▶ What needs to be done: The records that follow are to be transcribed exactly.

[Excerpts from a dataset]
%%
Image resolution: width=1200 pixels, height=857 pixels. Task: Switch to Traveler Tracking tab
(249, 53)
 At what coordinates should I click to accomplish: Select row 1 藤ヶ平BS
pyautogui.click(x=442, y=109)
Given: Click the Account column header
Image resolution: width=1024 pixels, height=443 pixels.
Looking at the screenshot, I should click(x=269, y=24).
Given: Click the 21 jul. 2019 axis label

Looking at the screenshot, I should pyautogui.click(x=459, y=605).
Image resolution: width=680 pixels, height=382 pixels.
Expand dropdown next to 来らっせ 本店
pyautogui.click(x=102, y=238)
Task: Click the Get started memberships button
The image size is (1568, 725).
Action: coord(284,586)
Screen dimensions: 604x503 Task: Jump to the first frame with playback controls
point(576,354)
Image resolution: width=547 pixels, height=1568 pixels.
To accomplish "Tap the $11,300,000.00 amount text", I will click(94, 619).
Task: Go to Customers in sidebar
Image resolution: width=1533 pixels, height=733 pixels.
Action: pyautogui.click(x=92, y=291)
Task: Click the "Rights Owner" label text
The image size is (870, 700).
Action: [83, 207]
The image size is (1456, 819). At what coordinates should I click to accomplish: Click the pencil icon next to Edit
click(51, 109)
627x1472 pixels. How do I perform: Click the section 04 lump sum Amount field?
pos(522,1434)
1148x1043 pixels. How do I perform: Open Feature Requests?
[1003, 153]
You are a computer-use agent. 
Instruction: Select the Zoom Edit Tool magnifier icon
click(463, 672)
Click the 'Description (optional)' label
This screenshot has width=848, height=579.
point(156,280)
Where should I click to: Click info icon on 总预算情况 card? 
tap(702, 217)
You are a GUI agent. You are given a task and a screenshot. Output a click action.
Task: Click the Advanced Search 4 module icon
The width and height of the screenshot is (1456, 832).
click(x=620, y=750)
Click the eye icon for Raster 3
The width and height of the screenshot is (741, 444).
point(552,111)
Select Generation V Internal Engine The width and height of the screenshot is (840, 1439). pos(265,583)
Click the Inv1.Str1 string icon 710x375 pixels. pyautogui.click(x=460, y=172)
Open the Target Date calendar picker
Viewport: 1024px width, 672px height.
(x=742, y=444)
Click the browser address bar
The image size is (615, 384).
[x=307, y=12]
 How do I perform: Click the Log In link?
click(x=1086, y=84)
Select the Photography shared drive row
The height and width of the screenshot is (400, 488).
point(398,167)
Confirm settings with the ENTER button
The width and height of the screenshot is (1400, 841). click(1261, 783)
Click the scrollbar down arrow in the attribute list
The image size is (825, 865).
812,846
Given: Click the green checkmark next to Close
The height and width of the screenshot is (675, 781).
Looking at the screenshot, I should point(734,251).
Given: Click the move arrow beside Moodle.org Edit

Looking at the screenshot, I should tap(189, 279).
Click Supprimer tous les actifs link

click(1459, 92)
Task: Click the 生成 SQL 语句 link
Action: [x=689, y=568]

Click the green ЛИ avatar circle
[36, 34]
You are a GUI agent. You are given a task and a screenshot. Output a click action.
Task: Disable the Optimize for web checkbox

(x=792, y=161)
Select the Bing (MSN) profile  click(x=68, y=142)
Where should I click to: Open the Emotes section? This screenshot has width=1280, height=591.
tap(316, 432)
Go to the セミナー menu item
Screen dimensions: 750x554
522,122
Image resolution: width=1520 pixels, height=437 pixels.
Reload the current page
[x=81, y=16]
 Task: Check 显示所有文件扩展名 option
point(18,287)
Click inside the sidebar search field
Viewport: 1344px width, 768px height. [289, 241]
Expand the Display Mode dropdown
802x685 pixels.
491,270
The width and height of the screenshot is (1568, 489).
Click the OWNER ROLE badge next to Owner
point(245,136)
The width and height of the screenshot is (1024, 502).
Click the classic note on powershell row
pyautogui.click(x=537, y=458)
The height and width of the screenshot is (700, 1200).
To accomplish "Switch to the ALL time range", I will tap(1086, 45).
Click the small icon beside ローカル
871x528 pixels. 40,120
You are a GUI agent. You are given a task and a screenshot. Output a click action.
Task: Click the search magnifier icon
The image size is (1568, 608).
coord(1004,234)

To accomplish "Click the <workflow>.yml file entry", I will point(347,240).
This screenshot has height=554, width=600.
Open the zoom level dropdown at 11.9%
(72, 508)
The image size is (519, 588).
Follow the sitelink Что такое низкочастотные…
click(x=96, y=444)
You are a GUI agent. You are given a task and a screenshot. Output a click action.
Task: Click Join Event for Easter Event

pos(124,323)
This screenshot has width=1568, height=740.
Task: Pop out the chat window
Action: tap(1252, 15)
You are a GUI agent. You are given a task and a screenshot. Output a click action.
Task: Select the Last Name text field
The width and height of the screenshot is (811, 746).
%%
▶ Answer below:
Image resolution: width=1200 pixels, height=857 pixels. Task: Switch to Traveler Tracking tab
(249, 53)
 At what coordinates should I click to accomplish: Select row 1 藤ヶ平BS
pyautogui.click(x=442, y=109)
Given: Click the Account column header
Image resolution: width=1024 pixels, height=443 pixels.
Looking at the screenshot, I should click(x=269, y=24).
Given: Click the 21 jul. 2019 axis label

Looking at the screenshot, I should pyautogui.click(x=459, y=605).
Image resolution: width=680 pixels, height=382 pixels.
Expand dropdown next to 来らっせ 本店
pyautogui.click(x=102, y=238)
Task: Click the Get started memberships button
The image size is (1568, 725).
Action: coord(284,586)
Screen dimensions: 604x503 Task: Jump to the first frame with playback controls
point(576,354)
Image resolution: width=547 pixels, height=1568 pixels.
To accomplish "Tap the $11,300,000.00 amount text", I will click(94, 619).
Task: Go to Customers in sidebar
Image resolution: width=1533 pixels, height=733 pixels.
Action: pyautogui.click(x=92, y=291)
Task: Click the "Rights Owner" label text
The image size is (870, 700).
Action: [83, 207]
The image size is (1456, 819). At what coordinates should I click to accomplish: Click the pencil icon next to Edit
click(51, 109)
627x1472 pixels. How do I perform: Click the section 04 lump sum Amount field?
pos(522,1434)
1148x1043 pixels. How do I perform: Open Feature Requests?
[1003, 153]
You are a computer-use agent. 
Instruction: Select the Zoom Edit Tool magnifier icon
click(463, 672)
Click the 'Description (optional)' label
This screenshot has width=848, height=579.
point(156,280)
Where should I click to: Click info icon on 总预算情况 card? 
tap(702, 217)
You are a GUI agent. You are given a task and a screenshot. Output a click action.
Task: Click the Advanced Search 4 module icon
The width and height of the screenshot is (1456, 832).
click(x=620, y=750)
Click the eye icon for Raster 3
The width and height of the screenshot is (741, 444).
point(552,111)
Select Generation V Internal Engine The width and height of the screenshot is (840, 1439). pos(265,583)
Click the Inv1.Str1 string icon 710x375 pixels. pyautogui.click(x=460, y=172)
Open the Target Date calendar picker
Viewport: 1024px width, 672px height.
(x=742, y=444)
Click the browser address bar
The image size is (615, 384).
[x=307, y=12]
 How do I perform: Click the Log In link?
click(x=1086, y=84)
Select the Photography shared drive row
The height and width of the screenshot is (400, 488).
point(398,167)
Confirm settings with the ENTER button
The width and height of the screenshot is (1400, 841). click(1261, 783)
Click the scrollbar down arrow in the attribute list
The image size is (825, 865).
812,846
Given: Click the green checkmark next to Close
The height and width of the screenshot is (675, 781).
Looking at the screenshot, I should point(734,251).
Given: Click the move arrow beside Moodle.org Edit

Looking at the screenshot, I should tap(189, 279).
Click Supprimer tous les actifs link

click(1459, 92)
Task: Click the 生成 SQL 语句 link
Action: [x=689, y=568]

Click the green ЛИ avatar circle
[36, 34]
You are a GUI agent. You are given a task and a screenshot. Output a click action.
Task: Disable the Optimize for web checkbox

(x=792, y=161)
Select the Bing (MSN) profile  click(x=68, y=142)
Where should I click to: Open the Emotes section? This screenshot has width=1280, height=591.
tap(316, 432)
Go to the セミナー menu item
Screen dimensions: 750x554
522,122
Image resolution: width=1520 pixels, height=437 pixels.
Reload the current page
[x=81, y=16]
 Task: Check 显示所有文件扩展名 option
point(18,287)
Click inside the sidebar search field
Viewport: 1344px width, 768px height. [289, 241]
Expand the Display Mode dropdown
802x685 pixels.
491,270
The width and height of the screenshot is (1568, 489).
Click the OWNER ROLE badge next to Owner
point(245,136)
The width and height of the screenshot is (1024, 502).
Click the classic note on powershell row
pyautogui.click(x=537, y=458)
The height and width of the screenshot is (700, 1200).
To accomplish "Switch to the ALL time range", I will tap(1086, 45).
Click the small icon beside ローカル
871x528 pixels. 40,120
You are a GUI agent. You are given a task and a screenshot. Output a click action.
Task: Click the search magnifier icon
The image size is (1568, 608).
coord(1004,234)

To accomplish "Click the <workflow>.yml file entry", I will point(347,240).
This screenshot has height=554, width=600.
Open the zoom level dropdown at 11.9%
(72, 508)
The image size is (519, 588).
Follow the sitelink Что такое низкочастотные…
click(x=96, y=444)
You are a GUI agent. You are given a task and a screenshot. Output a click action.
Task: Click Join Event for Easter Event

pos(124,323)
This screenshot has width=1568, height=740.
Task: Pop out the chat window
Action: tap(1252, 15)
You are a GUI agent. You are given a task and a screenshot. Output a click action.
Task: Select the Last Name text field
The width and height of the screenshot is (811, 746).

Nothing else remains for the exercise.